┌────────

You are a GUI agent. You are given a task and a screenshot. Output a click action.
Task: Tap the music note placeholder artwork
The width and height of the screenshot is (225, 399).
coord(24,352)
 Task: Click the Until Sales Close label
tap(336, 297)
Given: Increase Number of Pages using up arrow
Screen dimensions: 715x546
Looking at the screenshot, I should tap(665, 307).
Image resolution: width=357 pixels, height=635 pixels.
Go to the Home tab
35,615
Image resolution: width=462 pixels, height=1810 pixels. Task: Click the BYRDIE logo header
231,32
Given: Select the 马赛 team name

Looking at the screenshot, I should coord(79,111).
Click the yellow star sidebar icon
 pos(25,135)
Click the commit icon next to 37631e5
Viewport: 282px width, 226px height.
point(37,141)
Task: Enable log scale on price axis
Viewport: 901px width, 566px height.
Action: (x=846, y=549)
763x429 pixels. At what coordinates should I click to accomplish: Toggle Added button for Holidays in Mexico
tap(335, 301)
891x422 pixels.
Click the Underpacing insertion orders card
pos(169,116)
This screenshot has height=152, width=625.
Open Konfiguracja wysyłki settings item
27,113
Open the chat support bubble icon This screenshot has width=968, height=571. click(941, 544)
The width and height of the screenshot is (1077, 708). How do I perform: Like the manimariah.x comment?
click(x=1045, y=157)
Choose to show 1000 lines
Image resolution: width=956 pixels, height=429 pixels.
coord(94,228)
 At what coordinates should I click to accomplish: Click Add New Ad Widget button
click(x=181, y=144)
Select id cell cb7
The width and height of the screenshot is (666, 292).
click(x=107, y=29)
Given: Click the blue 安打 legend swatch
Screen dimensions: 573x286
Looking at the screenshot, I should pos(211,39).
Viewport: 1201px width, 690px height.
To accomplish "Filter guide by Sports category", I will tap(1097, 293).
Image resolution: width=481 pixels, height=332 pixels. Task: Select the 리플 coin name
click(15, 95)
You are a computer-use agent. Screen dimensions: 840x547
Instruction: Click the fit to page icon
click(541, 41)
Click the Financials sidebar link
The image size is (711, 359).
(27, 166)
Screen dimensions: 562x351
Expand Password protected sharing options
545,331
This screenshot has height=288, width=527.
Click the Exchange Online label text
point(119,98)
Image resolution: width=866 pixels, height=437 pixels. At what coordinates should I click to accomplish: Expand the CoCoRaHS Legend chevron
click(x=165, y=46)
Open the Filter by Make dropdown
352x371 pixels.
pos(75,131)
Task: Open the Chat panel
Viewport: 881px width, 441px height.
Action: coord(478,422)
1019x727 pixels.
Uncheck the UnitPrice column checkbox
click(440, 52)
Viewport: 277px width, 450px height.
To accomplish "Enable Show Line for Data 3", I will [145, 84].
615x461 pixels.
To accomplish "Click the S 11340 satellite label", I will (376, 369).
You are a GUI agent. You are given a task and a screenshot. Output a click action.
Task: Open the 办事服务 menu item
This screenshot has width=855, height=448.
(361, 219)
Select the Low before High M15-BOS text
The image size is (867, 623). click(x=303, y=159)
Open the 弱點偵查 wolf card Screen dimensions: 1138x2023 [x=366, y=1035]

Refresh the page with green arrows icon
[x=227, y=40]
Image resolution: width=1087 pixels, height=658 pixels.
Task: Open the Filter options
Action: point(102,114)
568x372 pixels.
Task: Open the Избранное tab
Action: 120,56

└────────

■ **EXERCISE DESCRIPTION**: Copy the entries exactly as they appear.

■ **WRITTEN ANSWER**:
You are a GUI agent. You are given a task and a screenshot. Output a click action.
Task: Tap the music note placeholder artwork
The width and height of the screenshot is (225, 399).
coord(24,352)
 Task: Click the Until Sales Close label
tap(336, 297)
Given: Increase Number of Pages using up arrow
Screen dimensions: 715x546
Looking at the screenshot, I should tap(665, 307).
Image resolution: width=357 pixels, height=635 pixels.
Go to the Home tab
35,615
Image resolution: width=462 pixels, height=1810 pixels. Task: Click the BYRDIE logo header
231,32
Given: Select the 马赛 team name

Looking at the screenshot, I should coord(79,111).
Click the yellow star sidebar icon
 pos(25,135)
Click the commit icon next to 37631e5
Viewport: 282px width, 226px height.
point(37,141)
Task: Enable log scale on price axis
Viewport: 901px width, 566px height.
Action: (x=846, y=549)
763x429 pixels. At what coordinates should I click to accomplish: Toggle Added button for Holidays in Mexico
tap(335, 301)
891x422 pixels.
Click the Underpacing insertion orders card
pos(169,116)
This screenshot has height=152, width=625.
Open Konfiguracja wysyłki settings item
27,113
Open the chat support bubble icon This screenshot has width=968, height=571. click(941, 544)
The width and height of the screenshot is (1077, 708). How do I perform: Like the manimariah.x comment?
click(x=1045, y=157)
Choose to show 1000 lines
Image resolution: width=956 pixels, height=429 pixels.
coord(94,228)
 At what coordinates should I click to accomplish: Click Add New Ad Widget button
click(x=181, y=144)
Select id cell cb7
The width and height of the screenshot is (666, 292).
click(x=107, y=29)
Given: Click the blue 安打 legend swatch
Screen dimensions: 573x286
Looking at the screenshot, I should pos(211,39).
Viewport: 1201px width, 690px height.
To accomplish "Filter guide by Sports category", I will tap(1097, 293).
Image resolution: width=481 pixels, height=332 pixels. Task: Select the 리플 coin name
click(15, 95)
You are a computer-use agent. Screen dimensions: 840x547
Instruction: Click the fit to page icon
click(541, 41)
Click the Financials sidebar link
The image size is (711, 359).
(27, 166)
Screen dimensions: 562x351
Expand Password protected sharing options
545,331
This screenshot has height=288, width=527.
Click the Exchange Online label text
point(119,98)
Image resolution: width=866 pixels, height=437 pixels. At what coordinates should I click to accomplish: Expand the CoCoRaHS Legend chevron
click(x=165, y=46)
Open the Filter by Make dropdown
352x371 pixels.
pos(75,131)
Task: Open the Chat panel
Viewport: 881px width, 441px height.
Action: coord(478,422)
1019x727 pixels.
Uncheck the UnitPrice column checkbox
click(440, 52)
Viewport: 277px width, 450px height.
To accomplish "Enable Show Line for Data 3", I will [145, 84].
615x461 pixels.
To accomplish "Click the S 11340 satellite label", I will (376, 369).
You are a GUI agent. You are given a task and a screenshot. Output a click action.
Task: Open the 办事服务 menu item
This screenshot has width=855, height=448.
(361, 219)
Select the Low before High M15-BOS text
The image size is (867, 623). click(x=303, y=159)
Open the 弱點偵查 wolf card Screen dimensions: 1138x2023 [x=366, y=1035]

Refresh the page with green arrows icon
[x=227, y=40]
Image resolution: width=1087 pixels, height=658 pixels.
Task: Open the Filter options
Action: point(102,114)
568x372 pixels.
Task: Open the Избранное tab
Action: 120,56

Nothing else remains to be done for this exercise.